Page excerpt >>
Content starts

In order to ensure secure, controlled, and auditable execution of hooks, Gateways SHOULD delegate the hook execution to a dedicated `HookExecutor` contract instead of executing the hook directly.

## Rationale

- **Minimized Attack Surface**: The Gateway remains clean and focused on message dispatching only.
- **Centralized Security Checks**: Gas limits, address whitelisting, and value forwarding validations can be handled uniformly.
- **Future Upgradeability**: Execution models can evolve without changing the Gateway core logic.

## Proposed Model

- The `Gateway` validates the existence of `hookData`.
- The `Gateway` calls the `HookExecutor`, forwarding `hookData` and `msg.value` as needed.
- The `HookExecutor` executes the hook, ensuring that:
- If the hook call fails, the transaction reverts.
- Gas forwarding can be capped if necessary.

![hook-execution-design](./hook-execution-design.png)

## Example: Minimal Hook Executor

```solidity
contract HookExecutor {
function executeHook(IGateway.HookData calldata hookData) external payable {
require(hookData.hook != address(0), "No hook address provided");

(bool success, ) =
hookData.hook.call{value: hookData.value}(hookData.hookPayload);
require(success, "Hook execution failed");
}
}
```

- **Optional**: Implement `onlyGateway` access control to restrict who can trigger `executeHook`.

## Additional Notes

- Whether the hook is executed **pre-dispatch** or **post-dispatch** is left to the Gateway implementation. The interface itself remains agnostic.
- By default, hook failures **revert the entire transaction** to maintain safety and message atomicity.

Content ends

(Saved entries)
Content starts

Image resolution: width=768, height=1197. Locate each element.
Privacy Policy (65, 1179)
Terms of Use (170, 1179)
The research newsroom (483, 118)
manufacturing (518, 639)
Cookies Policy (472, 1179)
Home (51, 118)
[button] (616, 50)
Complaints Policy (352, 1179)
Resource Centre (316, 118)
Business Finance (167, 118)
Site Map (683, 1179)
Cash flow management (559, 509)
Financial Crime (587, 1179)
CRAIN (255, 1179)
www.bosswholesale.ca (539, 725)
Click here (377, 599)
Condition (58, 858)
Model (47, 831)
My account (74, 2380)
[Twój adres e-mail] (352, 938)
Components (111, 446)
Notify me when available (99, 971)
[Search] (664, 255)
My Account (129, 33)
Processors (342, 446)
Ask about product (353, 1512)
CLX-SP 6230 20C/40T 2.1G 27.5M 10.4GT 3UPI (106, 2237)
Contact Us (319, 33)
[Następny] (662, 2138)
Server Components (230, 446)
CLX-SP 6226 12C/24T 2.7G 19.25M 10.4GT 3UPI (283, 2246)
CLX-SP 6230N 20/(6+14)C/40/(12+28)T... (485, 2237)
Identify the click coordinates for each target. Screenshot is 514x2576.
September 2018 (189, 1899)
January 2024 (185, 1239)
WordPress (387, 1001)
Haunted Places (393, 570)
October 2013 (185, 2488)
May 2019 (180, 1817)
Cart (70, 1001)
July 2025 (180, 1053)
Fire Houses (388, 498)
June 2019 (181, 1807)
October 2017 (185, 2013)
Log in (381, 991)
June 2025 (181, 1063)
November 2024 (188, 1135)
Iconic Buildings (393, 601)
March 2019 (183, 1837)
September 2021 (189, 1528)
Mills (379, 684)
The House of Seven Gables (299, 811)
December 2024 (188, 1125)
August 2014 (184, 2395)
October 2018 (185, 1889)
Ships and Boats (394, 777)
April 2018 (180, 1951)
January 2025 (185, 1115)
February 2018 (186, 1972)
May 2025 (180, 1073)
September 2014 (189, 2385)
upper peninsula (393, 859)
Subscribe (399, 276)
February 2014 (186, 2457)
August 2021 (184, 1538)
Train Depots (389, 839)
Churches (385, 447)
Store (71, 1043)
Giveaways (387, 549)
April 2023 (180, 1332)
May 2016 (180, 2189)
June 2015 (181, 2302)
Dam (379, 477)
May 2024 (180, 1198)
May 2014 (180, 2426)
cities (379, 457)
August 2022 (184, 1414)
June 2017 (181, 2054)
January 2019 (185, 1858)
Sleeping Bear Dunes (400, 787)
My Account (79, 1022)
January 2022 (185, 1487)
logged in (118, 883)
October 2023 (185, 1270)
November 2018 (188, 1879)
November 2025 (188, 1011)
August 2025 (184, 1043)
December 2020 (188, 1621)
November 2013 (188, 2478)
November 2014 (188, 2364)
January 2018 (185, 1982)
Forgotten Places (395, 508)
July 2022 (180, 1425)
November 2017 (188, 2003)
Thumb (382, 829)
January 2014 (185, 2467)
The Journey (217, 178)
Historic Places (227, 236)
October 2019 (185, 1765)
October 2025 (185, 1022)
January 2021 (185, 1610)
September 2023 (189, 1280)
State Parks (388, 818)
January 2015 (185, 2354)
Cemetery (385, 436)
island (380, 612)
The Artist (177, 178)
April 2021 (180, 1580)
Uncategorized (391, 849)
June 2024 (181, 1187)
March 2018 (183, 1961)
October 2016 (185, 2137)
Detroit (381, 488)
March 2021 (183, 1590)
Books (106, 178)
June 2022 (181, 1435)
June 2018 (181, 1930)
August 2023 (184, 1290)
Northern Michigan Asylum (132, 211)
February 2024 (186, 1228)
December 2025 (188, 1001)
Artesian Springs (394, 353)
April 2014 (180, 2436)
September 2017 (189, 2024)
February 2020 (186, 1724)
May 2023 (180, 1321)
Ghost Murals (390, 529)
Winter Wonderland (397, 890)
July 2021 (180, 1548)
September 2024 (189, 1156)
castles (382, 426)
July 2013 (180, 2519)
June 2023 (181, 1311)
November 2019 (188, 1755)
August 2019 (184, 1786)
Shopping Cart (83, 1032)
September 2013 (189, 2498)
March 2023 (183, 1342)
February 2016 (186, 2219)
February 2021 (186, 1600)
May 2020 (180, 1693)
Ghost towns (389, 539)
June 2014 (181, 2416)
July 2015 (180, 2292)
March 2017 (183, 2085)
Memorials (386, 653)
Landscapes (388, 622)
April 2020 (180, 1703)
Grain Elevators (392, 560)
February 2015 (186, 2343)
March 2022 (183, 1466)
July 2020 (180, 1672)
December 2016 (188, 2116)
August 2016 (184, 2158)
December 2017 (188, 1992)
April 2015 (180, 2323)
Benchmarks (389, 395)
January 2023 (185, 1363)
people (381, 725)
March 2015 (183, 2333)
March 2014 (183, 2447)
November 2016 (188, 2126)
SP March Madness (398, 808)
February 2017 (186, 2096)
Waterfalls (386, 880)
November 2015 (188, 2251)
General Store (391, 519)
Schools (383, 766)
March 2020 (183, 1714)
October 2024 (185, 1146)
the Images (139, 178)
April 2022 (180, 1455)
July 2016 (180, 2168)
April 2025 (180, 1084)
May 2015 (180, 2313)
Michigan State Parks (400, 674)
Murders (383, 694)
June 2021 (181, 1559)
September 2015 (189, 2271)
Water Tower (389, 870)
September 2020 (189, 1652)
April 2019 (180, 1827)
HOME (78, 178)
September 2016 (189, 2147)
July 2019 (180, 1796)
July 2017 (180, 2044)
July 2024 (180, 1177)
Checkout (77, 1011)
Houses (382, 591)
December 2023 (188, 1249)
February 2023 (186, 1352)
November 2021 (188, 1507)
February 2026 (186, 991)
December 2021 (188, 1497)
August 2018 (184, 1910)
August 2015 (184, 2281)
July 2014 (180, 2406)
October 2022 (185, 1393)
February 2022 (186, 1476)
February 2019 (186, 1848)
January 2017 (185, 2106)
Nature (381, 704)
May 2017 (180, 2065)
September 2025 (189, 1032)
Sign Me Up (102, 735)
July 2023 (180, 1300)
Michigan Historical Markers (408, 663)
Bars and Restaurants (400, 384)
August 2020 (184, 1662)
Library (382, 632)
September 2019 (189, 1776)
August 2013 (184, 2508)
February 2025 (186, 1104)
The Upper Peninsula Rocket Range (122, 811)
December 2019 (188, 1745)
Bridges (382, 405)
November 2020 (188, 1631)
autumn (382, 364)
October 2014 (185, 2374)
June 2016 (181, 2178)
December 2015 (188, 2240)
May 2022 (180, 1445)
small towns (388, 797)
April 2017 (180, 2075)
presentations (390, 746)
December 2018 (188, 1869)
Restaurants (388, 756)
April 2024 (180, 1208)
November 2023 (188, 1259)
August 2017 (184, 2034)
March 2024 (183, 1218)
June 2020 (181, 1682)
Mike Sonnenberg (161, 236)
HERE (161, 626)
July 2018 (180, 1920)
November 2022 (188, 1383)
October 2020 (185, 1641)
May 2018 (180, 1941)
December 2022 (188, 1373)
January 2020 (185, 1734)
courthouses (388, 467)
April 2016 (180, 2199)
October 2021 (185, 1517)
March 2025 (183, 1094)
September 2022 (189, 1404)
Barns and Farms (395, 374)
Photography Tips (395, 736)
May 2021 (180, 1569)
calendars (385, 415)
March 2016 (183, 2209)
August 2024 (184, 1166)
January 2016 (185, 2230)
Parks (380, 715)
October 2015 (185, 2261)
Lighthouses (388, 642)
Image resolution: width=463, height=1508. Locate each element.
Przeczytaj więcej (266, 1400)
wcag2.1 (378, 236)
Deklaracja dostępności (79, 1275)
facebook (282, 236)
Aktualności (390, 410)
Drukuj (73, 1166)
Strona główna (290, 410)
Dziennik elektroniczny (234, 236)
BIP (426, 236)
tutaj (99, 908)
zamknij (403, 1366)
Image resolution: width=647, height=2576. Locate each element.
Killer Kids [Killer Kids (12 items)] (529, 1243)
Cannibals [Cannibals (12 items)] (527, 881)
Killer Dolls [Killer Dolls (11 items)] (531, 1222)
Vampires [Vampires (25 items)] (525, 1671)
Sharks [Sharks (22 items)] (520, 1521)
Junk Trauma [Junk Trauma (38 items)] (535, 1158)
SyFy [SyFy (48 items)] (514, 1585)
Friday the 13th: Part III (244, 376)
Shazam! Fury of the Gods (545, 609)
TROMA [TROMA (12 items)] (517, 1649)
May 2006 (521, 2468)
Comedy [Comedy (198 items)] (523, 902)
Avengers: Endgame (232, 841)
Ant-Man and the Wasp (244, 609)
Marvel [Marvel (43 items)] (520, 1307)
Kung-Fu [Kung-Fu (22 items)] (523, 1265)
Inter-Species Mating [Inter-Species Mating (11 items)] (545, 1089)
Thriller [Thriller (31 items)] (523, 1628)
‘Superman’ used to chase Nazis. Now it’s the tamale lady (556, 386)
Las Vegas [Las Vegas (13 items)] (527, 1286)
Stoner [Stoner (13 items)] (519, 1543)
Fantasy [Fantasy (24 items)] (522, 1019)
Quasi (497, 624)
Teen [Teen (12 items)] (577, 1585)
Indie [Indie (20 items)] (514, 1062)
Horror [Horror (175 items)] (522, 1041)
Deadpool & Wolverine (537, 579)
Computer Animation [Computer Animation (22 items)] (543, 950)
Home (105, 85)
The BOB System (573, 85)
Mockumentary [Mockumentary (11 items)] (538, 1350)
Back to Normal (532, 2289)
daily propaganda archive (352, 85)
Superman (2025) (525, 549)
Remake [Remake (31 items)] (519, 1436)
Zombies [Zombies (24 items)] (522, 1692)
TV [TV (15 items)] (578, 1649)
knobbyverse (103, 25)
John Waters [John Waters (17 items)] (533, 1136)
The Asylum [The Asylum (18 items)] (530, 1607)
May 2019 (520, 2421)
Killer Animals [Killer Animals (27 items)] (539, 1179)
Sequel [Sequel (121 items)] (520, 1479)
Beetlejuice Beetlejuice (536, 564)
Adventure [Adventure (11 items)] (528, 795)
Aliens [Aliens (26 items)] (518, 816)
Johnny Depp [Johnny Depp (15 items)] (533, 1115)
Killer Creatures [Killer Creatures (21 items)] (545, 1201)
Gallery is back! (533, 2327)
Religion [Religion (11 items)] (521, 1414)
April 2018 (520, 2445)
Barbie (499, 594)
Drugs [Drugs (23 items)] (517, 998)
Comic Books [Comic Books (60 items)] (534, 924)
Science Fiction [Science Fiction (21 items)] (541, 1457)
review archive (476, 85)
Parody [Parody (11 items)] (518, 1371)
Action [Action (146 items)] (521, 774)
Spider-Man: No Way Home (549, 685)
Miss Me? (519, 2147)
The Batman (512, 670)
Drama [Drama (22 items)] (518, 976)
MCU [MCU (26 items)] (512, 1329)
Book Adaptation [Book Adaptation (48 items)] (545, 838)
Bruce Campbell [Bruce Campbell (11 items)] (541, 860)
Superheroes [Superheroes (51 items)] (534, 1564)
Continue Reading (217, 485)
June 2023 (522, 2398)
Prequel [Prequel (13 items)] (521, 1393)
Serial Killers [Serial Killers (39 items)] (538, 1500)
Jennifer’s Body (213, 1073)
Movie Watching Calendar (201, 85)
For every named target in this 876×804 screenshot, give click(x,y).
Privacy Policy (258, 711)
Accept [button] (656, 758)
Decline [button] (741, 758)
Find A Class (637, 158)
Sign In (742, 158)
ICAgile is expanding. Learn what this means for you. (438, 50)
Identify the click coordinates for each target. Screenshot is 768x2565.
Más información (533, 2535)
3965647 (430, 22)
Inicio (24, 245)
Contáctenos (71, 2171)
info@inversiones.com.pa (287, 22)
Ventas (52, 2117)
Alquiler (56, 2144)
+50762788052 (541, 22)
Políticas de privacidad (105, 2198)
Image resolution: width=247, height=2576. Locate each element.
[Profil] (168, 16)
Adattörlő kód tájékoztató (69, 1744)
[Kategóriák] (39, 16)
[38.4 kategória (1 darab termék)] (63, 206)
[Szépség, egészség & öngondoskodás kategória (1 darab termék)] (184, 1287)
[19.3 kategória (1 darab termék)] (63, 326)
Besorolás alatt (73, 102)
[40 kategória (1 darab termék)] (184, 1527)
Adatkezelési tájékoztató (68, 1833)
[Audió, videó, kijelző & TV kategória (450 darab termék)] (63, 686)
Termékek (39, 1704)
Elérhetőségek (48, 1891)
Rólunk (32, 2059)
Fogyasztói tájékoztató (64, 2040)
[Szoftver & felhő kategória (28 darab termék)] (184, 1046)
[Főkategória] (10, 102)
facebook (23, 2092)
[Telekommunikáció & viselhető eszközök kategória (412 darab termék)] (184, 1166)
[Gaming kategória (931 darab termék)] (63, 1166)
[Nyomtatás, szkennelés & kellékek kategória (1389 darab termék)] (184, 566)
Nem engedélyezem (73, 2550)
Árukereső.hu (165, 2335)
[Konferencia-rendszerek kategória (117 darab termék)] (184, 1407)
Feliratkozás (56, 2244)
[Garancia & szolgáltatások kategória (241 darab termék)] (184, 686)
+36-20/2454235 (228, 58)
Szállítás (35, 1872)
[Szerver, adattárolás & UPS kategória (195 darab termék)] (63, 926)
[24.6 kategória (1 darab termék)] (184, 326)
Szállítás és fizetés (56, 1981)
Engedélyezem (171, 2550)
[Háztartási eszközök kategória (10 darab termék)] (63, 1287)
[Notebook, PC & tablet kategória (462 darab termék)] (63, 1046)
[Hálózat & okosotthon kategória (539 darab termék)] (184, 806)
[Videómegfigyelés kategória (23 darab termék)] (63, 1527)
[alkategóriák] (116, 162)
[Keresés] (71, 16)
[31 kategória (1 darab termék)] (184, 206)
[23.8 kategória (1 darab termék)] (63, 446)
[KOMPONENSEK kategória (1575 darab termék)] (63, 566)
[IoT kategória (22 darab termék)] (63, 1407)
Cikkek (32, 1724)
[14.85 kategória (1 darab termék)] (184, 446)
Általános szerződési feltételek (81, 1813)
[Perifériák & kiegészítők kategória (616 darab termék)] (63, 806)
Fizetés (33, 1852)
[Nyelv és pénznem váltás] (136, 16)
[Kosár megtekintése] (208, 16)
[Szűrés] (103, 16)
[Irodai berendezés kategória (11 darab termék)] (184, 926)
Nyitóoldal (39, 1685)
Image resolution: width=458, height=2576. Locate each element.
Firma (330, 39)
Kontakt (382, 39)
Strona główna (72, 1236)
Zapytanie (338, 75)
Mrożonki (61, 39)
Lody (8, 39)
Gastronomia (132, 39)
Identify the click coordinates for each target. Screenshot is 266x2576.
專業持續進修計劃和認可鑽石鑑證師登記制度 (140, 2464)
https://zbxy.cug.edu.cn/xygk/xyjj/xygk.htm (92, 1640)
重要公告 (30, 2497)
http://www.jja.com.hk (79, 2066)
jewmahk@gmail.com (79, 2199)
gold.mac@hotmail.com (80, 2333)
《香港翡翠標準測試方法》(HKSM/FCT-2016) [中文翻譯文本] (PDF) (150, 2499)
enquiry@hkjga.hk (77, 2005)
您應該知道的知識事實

Content ends

Your goal >>
From the passage on delegating hook execution to a `HookExecutor` contract, copy everything from "In order to" down to "be handled uniformly.".

Solution to this problem >>
In order to ensure secure, controlled, and auditable execution of hooks, Gateways SHOULD delegate the hook execution to a dedicated `HookExecutor` contract instead of executing the hook directly.

## Rationale

- **Minimized Attack Surface**: The Gateway remains clean and focused on message dispatching only.
- **Centralized Security Checks**: Gas limits, address whitelisting, and value forwarding validations can be handled uniformly.